His break came when he replaced cinematographer Zygmunt Samosiuk on Andrzej Wajda’s The Birchwood (Brzezina, 1970), whose palette echoes the deathly hues of Jacek Malczewski’s Thanatos paintings, one of which hangs in the protagonist’s house.
Kłosiński's first solo feature was Janusz Zaorski’s early comedy Run Away Nearly (Uciec jak najbliżej, 1972). Its delicately erotic scenes (and some less gentle ones) are shot in a quiet reportage style while the broader comedy is underlined by more obvious cinematography.
The following year’s Illumination (Illumiunacja), Krzysztof Zanussi’s, bildungsroman film about a young physics student’s moral crisis, has a similar near-documentary style.
In the mid 1970s unrest was rising in Poland was the ‘cinema of moral concern’ responded by attacking bureaucracy and careerism. Kłosiński was at the centre of the movement but several of his films hit problems. Speaking of that period he said:
'I like that cinema, I know it was needed and important, but in terms of form it is hard to view it as rich. It probably had to be that way. If the formal aspects had been more spectacular, they would have falsified the content which was the most important thing.'
In fact, Kłosiński's documentary approach intensified the effect, bringing home the reality of the situation.
The Story of a Love (Historia pewnej miłości, 1974), documentarist Wojciech Wiszniewski’s only drama, was banned for almost ten years, but things came to a head with Zanussi’s Camouflage (Barwy ochronne, 1976). When a mediocre student paper is rewarded above a better, though unconventional one, the point is hard to miss. In early 1977 the authorities turned on the industry, replacing administrators, and canceling and banning films. Camouflage was a lightning rod for disapproval and positive reviews were spiked. But this only increased interest so, ironically the authorities camouflaged their intentions by awarding it a prize, which Zanussi refused.

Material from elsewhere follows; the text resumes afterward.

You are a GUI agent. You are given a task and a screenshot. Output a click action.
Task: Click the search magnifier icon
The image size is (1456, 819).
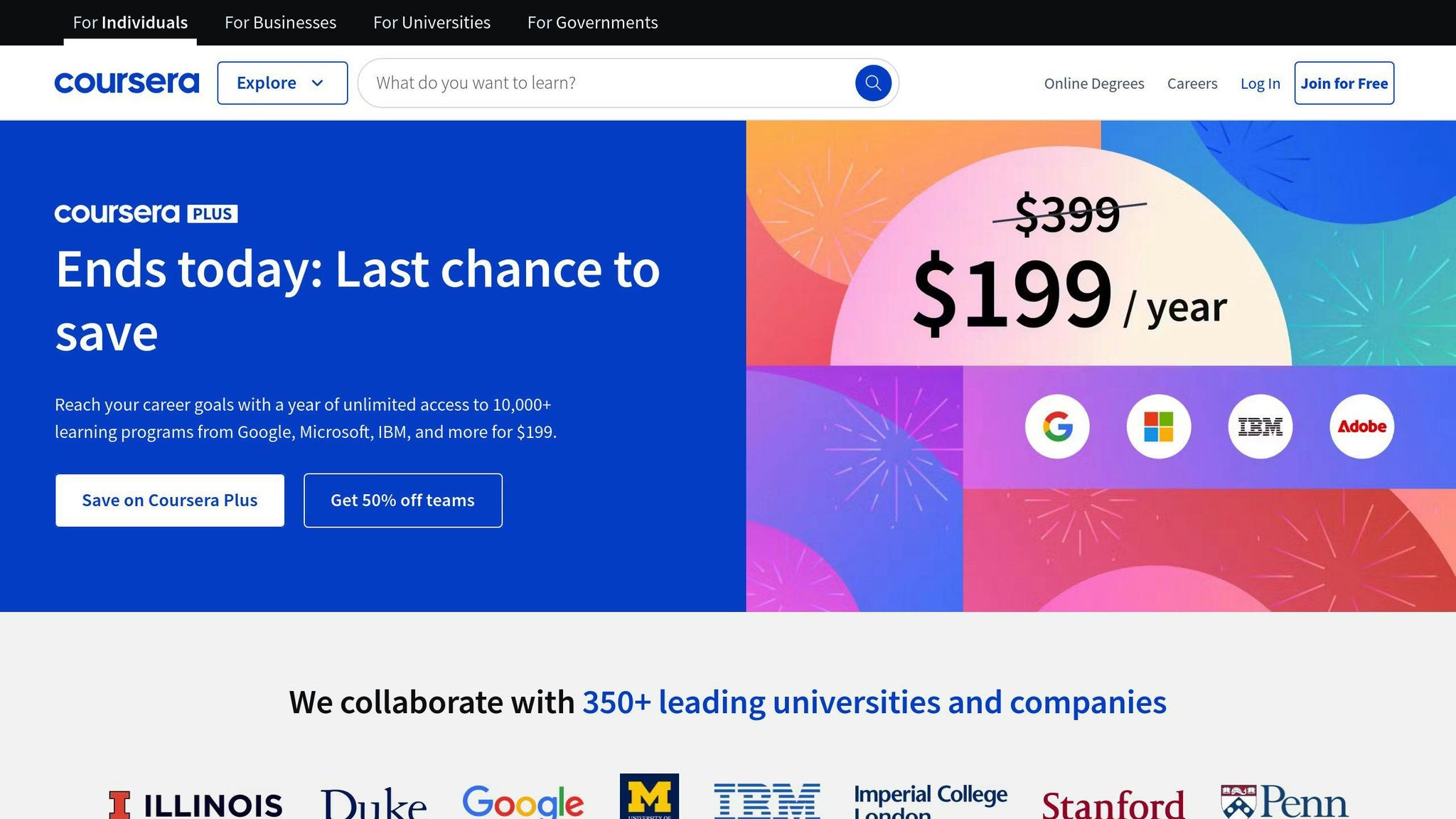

Zanussi's contemporary story was complemented by Wajda's Man of Marble (Człowiek z marmuru, 1977) on the previously near-untouchable subject of Poland’s Stalinist past.
A film student’s project about a 1950s Stakhanovite bricklayer questions national myths and, when her tutor blocks the work, Wajda examines how Poland was dealing with its past. The virtuoso Kłosiński shot not only Wajda’s film but also the ‘found footage’ that comprises the student’s documentary. In 1981 he married the film’s star Krystyna Janda and went on to photograph her directorial debut The Pip (Pestka, 1996).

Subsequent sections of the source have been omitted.